Le chef du Commandement central de l’armée israélienne, Yehuda Fuchs, sur le site où le sergent Nathan Fitoussi (encart) a été tué par un tir ami à côté de Tulkarem, une ville de Cisjordanie, le 16 août 2022. (Crédit : Armée israélienne)

Selon l’enquête préliminaire, le militaire qui a ouvert le feu a respecté les procédures de tir en vigueur. Selon ces règles, le suspect doit faire l’objet d’une mise en garde verbale initiale le sommant de s’arrêter ; cette mise en garde est suivie par un coup de semonce. Les soldats ne sont autorisés à ouvrir le feu que s’ils ont le sentiment que le suspect représente une menace mortelle.

Fitoussi avait fait savoir à ses camarades du poste de garde dans lequel il se trouvait qu’il allait prier et qu’il reviendrait rapidement. Mais à son retour, l’un de ses camarades « a ouvert le feu en sa direction après s’être plié à la procédure en vigueur en cas d’arrestation – avec notamment un coup de semmonce et un tir dans les jambes », a expliqué Ran Kochav, porte-parole de l’armée, au micro de la station de radio Kan dans la matinée de mardi.

Les deux hommes se trouvaient à plusieurs mètres de distance l’un de l’autre pendant l’incident, ont révélé les investigations. Fitoussi a été blessé par deux balles et il est difficile pour le moment d’expliquer pourquoi il a pu être considéré comme une menace au moment du drame.

Selon la Douzième chaîne, qui n’a pas cité ses sources, l’une des hypothèses prises en compte dans le cadre des investigations est que Fitoussi a bien entendu les appels lancés par Aleph et que, pensant qu’ils s’adressaient à un autre suspect, il aurait couru pour lui venir en aide.

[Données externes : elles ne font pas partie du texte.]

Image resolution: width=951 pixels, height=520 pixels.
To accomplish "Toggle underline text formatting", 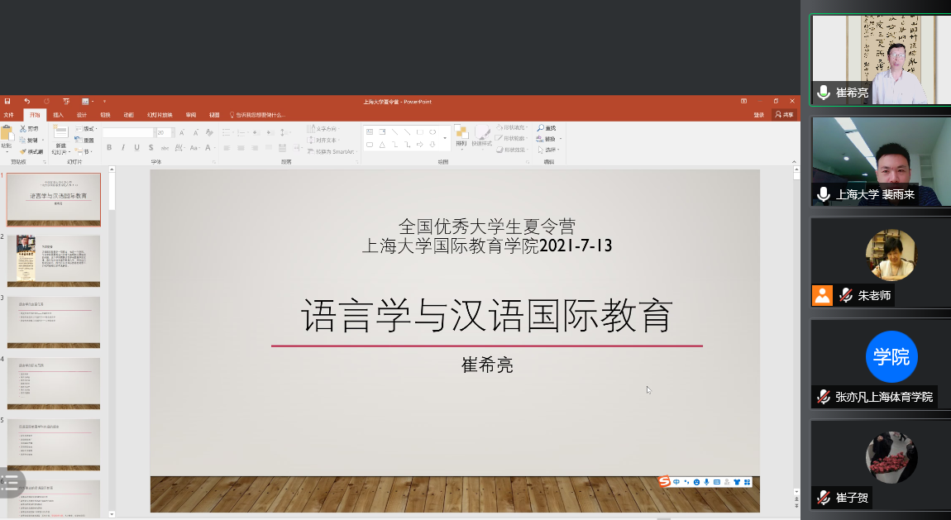I will (136, 148).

L’enquête s’efforce de déterminer comment ce malentendu fatal s’est déroulé, la raison pour laquelle le tireur a confondu Fitoussi avec un suspect alors qu’il savait que le jeune soldat était parti prier et qu’il devait revenir, et la raison expliquant également pourquoi Fitoussi n’a pas obéi aux coups de semonce lancés et qu’il ne s’est pas identifié face à son camarade.

Les parents de Fitoussi ne nourrissent aucun ressentiment à l’égard du militaire qui a mortellement blessé leur fils, a confié un ami de la famille aux journalistes, mardi.

L’avocat général de l’armée a émis un communiqué au nom du soldat, au début de la semaine, disant que ce dernier avait « suivi les ordres et les instructions ».

Au début de l’année, deux militaires appartenant à une unité de commando ont été tués dans un incident similaire survenu dans la Vallée du Jourdain, en Cisjordanie.

Emanuel Fabian a contribué à la rédaction de cet article.